_TASK STATEMENT_
Below are some records. Set each one down exactly as it reads.

Dataset entries

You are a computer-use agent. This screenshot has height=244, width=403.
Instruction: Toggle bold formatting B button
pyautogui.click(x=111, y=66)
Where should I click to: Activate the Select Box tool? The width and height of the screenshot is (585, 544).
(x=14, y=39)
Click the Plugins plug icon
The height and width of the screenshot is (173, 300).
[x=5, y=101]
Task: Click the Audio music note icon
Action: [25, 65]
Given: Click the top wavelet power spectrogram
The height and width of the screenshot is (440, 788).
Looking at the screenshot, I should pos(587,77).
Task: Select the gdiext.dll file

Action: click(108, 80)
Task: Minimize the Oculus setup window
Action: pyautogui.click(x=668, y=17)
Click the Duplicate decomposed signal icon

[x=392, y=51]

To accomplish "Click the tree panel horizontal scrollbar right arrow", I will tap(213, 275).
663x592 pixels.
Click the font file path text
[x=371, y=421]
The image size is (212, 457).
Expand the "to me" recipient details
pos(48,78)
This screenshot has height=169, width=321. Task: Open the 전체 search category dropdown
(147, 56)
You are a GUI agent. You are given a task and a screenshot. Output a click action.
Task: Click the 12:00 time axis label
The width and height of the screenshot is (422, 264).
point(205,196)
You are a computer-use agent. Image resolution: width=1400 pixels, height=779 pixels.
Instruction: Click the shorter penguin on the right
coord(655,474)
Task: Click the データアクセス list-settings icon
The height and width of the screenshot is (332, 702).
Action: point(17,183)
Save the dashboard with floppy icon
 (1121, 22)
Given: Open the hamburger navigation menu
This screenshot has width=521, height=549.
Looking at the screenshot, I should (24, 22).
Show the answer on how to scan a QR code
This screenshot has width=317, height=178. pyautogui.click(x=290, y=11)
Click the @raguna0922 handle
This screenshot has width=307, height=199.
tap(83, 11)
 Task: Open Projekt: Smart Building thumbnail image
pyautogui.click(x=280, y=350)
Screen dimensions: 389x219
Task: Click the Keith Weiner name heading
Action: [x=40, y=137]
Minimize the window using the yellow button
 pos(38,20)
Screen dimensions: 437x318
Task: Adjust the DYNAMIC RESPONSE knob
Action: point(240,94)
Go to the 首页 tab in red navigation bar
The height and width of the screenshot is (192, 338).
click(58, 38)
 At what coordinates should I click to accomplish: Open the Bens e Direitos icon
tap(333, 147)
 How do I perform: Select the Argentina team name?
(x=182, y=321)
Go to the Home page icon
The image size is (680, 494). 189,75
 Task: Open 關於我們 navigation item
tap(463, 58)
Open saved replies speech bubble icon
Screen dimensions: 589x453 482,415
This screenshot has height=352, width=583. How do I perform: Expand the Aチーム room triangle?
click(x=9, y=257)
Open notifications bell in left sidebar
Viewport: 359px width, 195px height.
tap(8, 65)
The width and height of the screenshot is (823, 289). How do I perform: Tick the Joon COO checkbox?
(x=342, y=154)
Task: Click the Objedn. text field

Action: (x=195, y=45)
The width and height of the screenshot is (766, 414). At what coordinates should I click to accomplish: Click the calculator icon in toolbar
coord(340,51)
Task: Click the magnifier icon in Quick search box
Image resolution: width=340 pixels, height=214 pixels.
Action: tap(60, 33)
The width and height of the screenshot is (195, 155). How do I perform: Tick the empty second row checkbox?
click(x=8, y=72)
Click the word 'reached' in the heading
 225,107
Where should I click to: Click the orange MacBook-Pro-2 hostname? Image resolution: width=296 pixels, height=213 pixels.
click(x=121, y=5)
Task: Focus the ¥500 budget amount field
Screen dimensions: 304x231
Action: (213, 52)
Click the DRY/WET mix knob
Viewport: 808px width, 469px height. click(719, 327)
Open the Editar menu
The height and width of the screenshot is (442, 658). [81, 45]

_FINISHED TASK_
You are a computer-use agent. This screenshot has height=244, width=403.
Instruction: Toggle bold formatting B button
pyautogui.click(x=111, y=66)
Where should I click to: Activate the Select Box tool? The width and height of the screenshot is (585, 544).
(x=14, y=39)
Click the Plugins plug icon
The height and width of the screenshot is (173, 300).
[x=5, y=101]
Task: Click the Audio music note icon
Action: [25, 65]
Given: Click the top wavelet power spectrogram
The height and width of the screenshot is (440, 788).
Looking at the screenshot, I should pos(587,77).
Task: Select the gdiext.dll file

Action: click(108, 80)
Task: Minimize the Oculus setup window
Action: pyautogui.click(x=668, y=17)
Click the Duplicate decomposed signal icon

[x=392, y=51]

To accomplish "Click the tree panel horizontal scrollbar right arrow", I will tap(213, 275).
663x592 pixels.
Click the font file path text
[x=371, y=421]
The image size is (212, 457).
Expand the "to me" recipient details
pos(48,78)
This screenshot has height=169, width=321. Task: Open the 전체 search category dropdown
(147, 56)
You are a GUI agent. You are given a task and a screenshot. Output a click action.
Task: Click the 12:00 time axis label
The width and height of the screenshot is (422, 264).
point(205,196)
You are a computer-use agent. Image resolution: width=1400 pixels, height=779 pixels.
Instruction: Click the shorter penguin on the right
coord(655,474)
Task: Click the データアクセス list-settings icon
The height and width of the screenshot is (332, 702).
Action: point(17,183)
Save the dashboard with floppy icon
 (1121, 22)
Given: Open the hamburger navigation menu
This screenshot has width=521, height=549.
Looking at the screenshot, I should (24, 22).
Show the answer on how to scan a QR code
This screenshot has width=317, height=178. pyautogui.click(x=290, y=11)
Click the @raguna0922 handle
This screenshot has width=307, height=199.
tap(83, 11)
 Task: Open Projekt: Smart Building thumbnail image
pyautogui.click(x=280, y=350)
Screen dimensions: 389x219
Task: Click the Keith Weiner name heading
Action: [x=40, y=137]
Minimize the window using the yellow button
 pos(38,20)
Screen dimensions: 437x318
Task: Adjust the DYNAMIC RESPONSE knob
Action: point(240,94)
Go to the 首页 tab in red navigation bar
The height and width of the screenshot is (192, 338).
click(58, 38)
 At what coordinates should I click to accomplish: Open the Bens e Direitos icon
tap(333, 147)
 How do I perform: Select the Argentina team name?
(x=182, y=321)
Go to the Home page icon
The image size is (680, 494). 189,75
 Task: Open 關於我們 navigation item
tap(463, 58)
Open saved replies speech bubble icon
Screen dimensions: 589x453 482,415
This screenshot has height=352, width=583. How do I perform: Expand the Aチーム room triangle?
click(x=9, y=257)
Open notifications bell in left sidebar
Viewport: 359px width, 195px height.
tap(8, 65)
The width and height of the screenshot is (823, 289). How do I perform: Tick the Joon COO checkbox?
(x=342, y=154)
Task: Click the Objedn. text field

Action: (x=195, y=45)
The width and height of the screenshot is (766, 414). At what coordinates should I click to accomplish: Click the calculator icon in toolbar
coord(340,51)
Task: Click the magnifier icon in Quick search box
Image resolution: width=340 pixels, height=214 pixels.
Action: tap(60, 33)
The width and height of the screenshot is (195, 155). How do I perform: Tick the empty second row checkbox?
click(x=8, y=72)
Click the word 'reached' in the heading
 225,107
Where should I click to: Click the orange MacBook-Pro-2 hostname? Image resolution: width=296 pixels, height=213 pixels.
click(x=121, y=5)
Task: Focus the ¥500 budget amount field
Screen dimensions: 304x231
Action: (213, 52)
Click the DRY/WET mix knob
Viewport: 808px width, 469px height. click(719, 327)
Open the Editar menu
The height and width of the screenshot is (442, 658). [81, 45]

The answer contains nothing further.